L’OIT est centenaire. Quelle est son actualité, son utilité ?
C’est l’occasion de faire l’état des lieux par rapport aux deux enjeux principaux : le dialogue social, au niveau mondial, – est-il utile ? –, et l’avenir du travail. Sur le tripartisme et le respect de notre mandat de justice sociale, les résultats sont extrêmement positifs. La participation à notre conférence de 34 chefs d’Etat et de gouvernement est un record. Le secrétaire général des Nations unies [Antonio Guterres] a parlé d’une présence exceptionnelle. Les messages du président Emmanuel Macron, d’Angela Merkel [la chancelière allemande] ou de Dmitri Medvedev [le premier ministre russe] ont été forts. Ils ont tous dit « oui au tripartisme, oui au dialogue social, oui à la justice sociale, oui au BIT [Bureau international du travail] comme acteur principal du multilatéralisme ».
Pour autant, respectent-ils ces principes dans leurs pays ?

■ **Relevé**
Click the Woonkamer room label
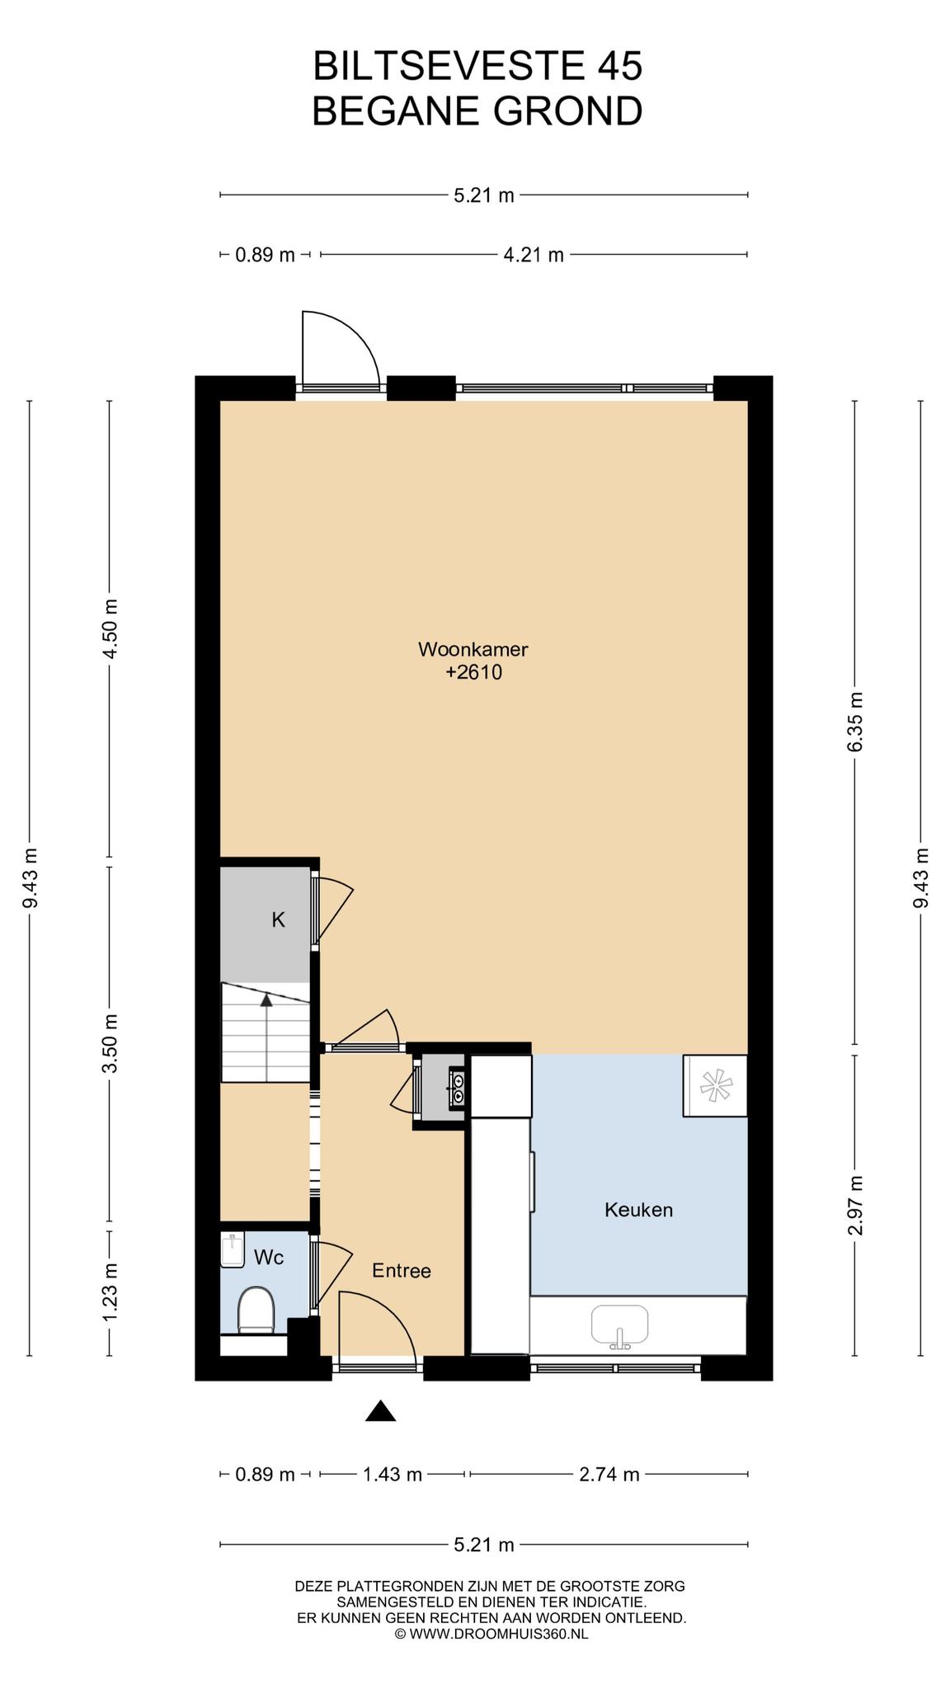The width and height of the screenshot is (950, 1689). tap(473, 649)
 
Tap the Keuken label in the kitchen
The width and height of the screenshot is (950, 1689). tap(638, 1210)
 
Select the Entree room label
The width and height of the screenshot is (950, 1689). tap(402, 1271)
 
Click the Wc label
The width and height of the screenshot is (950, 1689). tap(269, 1258)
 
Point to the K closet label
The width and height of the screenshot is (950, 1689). tap(279, 920)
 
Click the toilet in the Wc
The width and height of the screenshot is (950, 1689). tap(256, 1311)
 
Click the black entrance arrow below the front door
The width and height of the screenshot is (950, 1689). tap(380, 1411)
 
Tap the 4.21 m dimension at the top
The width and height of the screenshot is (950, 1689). tap(534, 255)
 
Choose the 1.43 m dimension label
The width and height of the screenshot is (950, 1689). tap(393, 1475)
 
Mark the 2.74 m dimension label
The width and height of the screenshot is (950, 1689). tap(609, 1475)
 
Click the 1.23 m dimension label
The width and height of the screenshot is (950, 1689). tap(110, 1291)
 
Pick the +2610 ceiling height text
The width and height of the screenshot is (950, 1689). tap(473, 672)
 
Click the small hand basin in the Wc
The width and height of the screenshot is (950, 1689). tap(233, 1250)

■ **Travail à faire**
**1)** Relevez toutes les personnes désignées par leur nom dans le texte sur le centenaire de l'OIT.
**2)** Prolongez le texte sur le centenaire de l'OIT au-delà de sa dernière phrase.

■ **Corrigés détaillés**
**1)** Antonio Guterres, Emmanuel Macron, Angela Merkel, Dmitri Medvedev

**2)**
Je ne pense pas que ces messages étaient diplomatiques. Les chefs d’Etat ne se sont pas déplacés juste par politesse.
Dans la déclaration adoptée, il est question de droits fondamentaux que plusieurs pays membres ne respectent pas…
Le monde du travail est-il parfait ? Non. Les réalités du monde du travail sont parfois loin des jolis principes affichés dans nos déclarations, sans aucun doute. Cette déclaration résulte d’une négociation tripartite mondiale entre 187 pays. Elle est très importante car elle réaffirme l’adhésion aux valeurs centenaires de l’OIT et tente d’ébaucher des pistes pour le futur. Elle insiste sur notre rôle dans la lutte contre le changement climatique.